Saturation of Pgp and/or MRP1 transporters may complicate the simple kinetic analysis presented above. A detailed kinetic analysis of C-AM and calcein efflux in both Pgp- and MRP1-expressing cells has been presented by Essodı̈agui et al. (1998). In our studies, the maximum achievable intracellular C-AM in our system was 1 μM (i.e., the loading concentration). Essodı̈agui et al. (1998) report aK_m value for MRP1 mediated C-AM efflux (k₋₂) of 0.05 μM, which suggests that saturation of this pathway could occur under the conditions of our experiments. On the other hand, a K_mvalue for Pgp-mediated C-AM efflux (k₋₁) of 0.12 μM was reported, while MRP1-mediated transport of calcein (k₋₃) occurs with a much lower efficiency (K_m = 268 μM). Assuming similar kinetics of both transporter proteins in the Calu-3 cell model, a saturating concentration at k₋₃ in our experiments could never be achieved, given the apparentK_m. Furthermore, they report the transport efficiency (k_a) of C-AM via Pgp to be approximately 3-fold greater than that of MRP1, while that for calcein via MRP1 is at least three orders of magnitude less than the k_a of C-AM via MRP1. Our observations following MRP1 inhibition are also consistent with transport efficiency values for both calcein species by Pgp and MRP1.
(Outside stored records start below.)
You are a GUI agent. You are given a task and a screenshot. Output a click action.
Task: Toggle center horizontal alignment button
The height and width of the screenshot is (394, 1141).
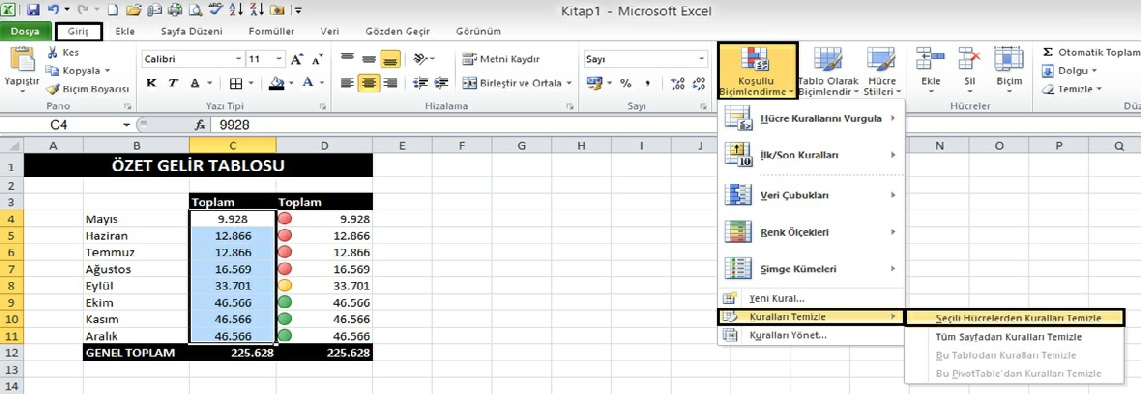[x=369, y=83]
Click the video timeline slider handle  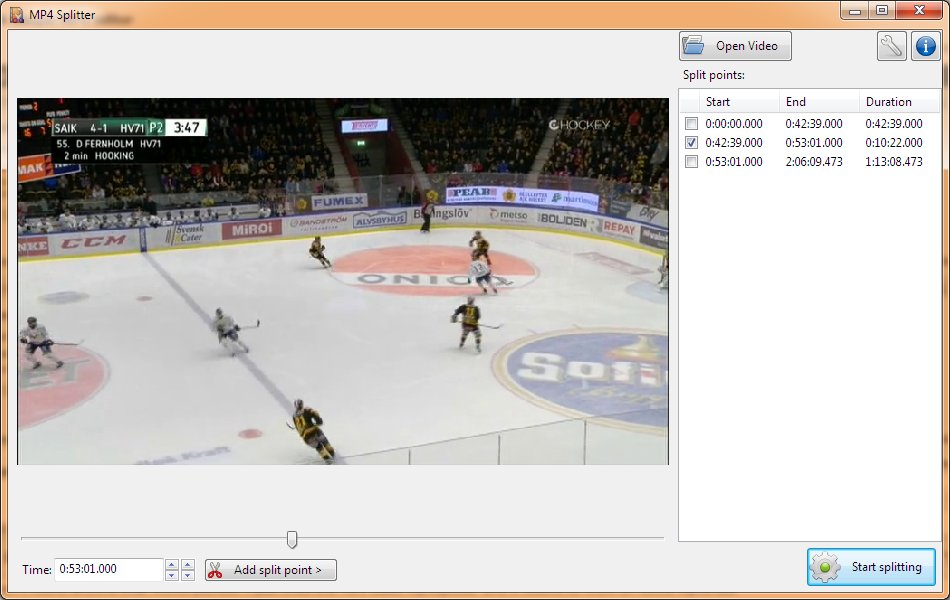coord(292,539)
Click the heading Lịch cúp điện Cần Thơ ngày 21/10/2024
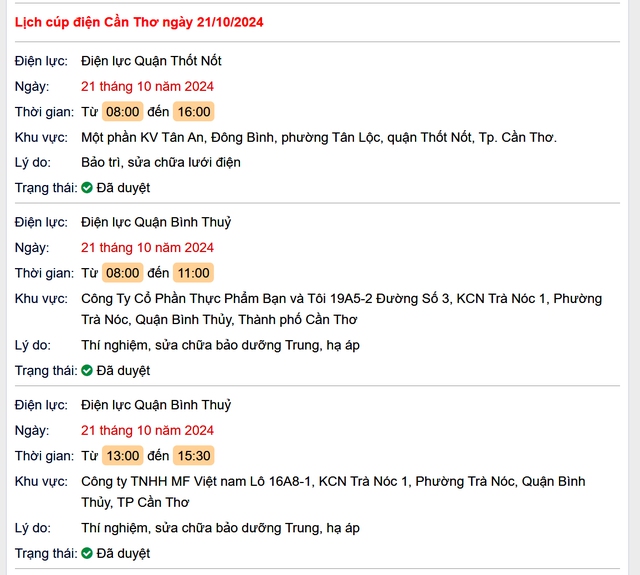 (139, 22)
Polarized Transport Studies.

An increase in calcein net secretion with MRP1 inhibitors is consistent with inhibition of calcein efflux by a basolaterally localized efflux pump. On the other hand, CsA inhibition of Pgp-mediated C-AM efflux resulted in a decrease in calcein net secretion. For these studies, Calu-3 cells were not preloaded with C-AM, but were continuously exposed to parent compound over a 2-h transport and sampling period. Under these conditions, accumulated intracellular calcein would be expected to be lower due to simultaneous C-AM efflux during transepithelial transport. This might explain the smaller differences observed between calcein transport with Pgp and MRP1 inhibition compared with the efflux experiments. Collectively, however, the transport data support inhibition of one or more efflux pumps with opposing membrane localization.

The data also suggest that etoposide efflux in Calu-3 cells is primarily Pgp-mediated, with an apparent Pgp-sensitive/MRP-insensitive quinidine inhibitory component. Etoposide is a known substrate for both Pgp and MRP1 (Makhey et al., 1998) and has been shown to be a substrate for the basolaterally localized organic anion MRP3 efflux pump, but not MRP2 or MRP4 (Chen et al., 1999; Zeng et al., 1999; Lee et al., 2000). It remains to be determined whether any of these MRP1 analogs are expressed and functional in Calu-3 cells.

In conclusion, while the use of C-AM/calcein clearly shows the existence MDR pathways in Calu-3 cells, the presence of functional Pgp in these cells prevents a simple evaluation of the contribution of MRP1 in the efflux of these two molecules. Kinetic modeling of each pathway for the determination of individual rate constants in our cell system certainly warrants further investigation. The mixed Pgp/MRP1 substrate etoposide does not appear to exhibit MRP1 efflux in our system at the concentration tested, suggesting that Pgp dominates in the Calu-3 model. Together with our previous report on functional Pgp (Hamilton et al., 2001) and the basolateral membrane localization of MRP1 in polarized Calu-3 cells, these data would indicate that our cell model provides a useful in vitro system of normal bronchial cells for evaluating efflux pump activity of compounds that are both Pgp and MRP1 substrates. The contribution of other transporter proteins (e.g., MRP3, CFTR, and the lung resistance related protein) in limiting the uptake of MDR substrates in Calu-3 cells remains to be investigated.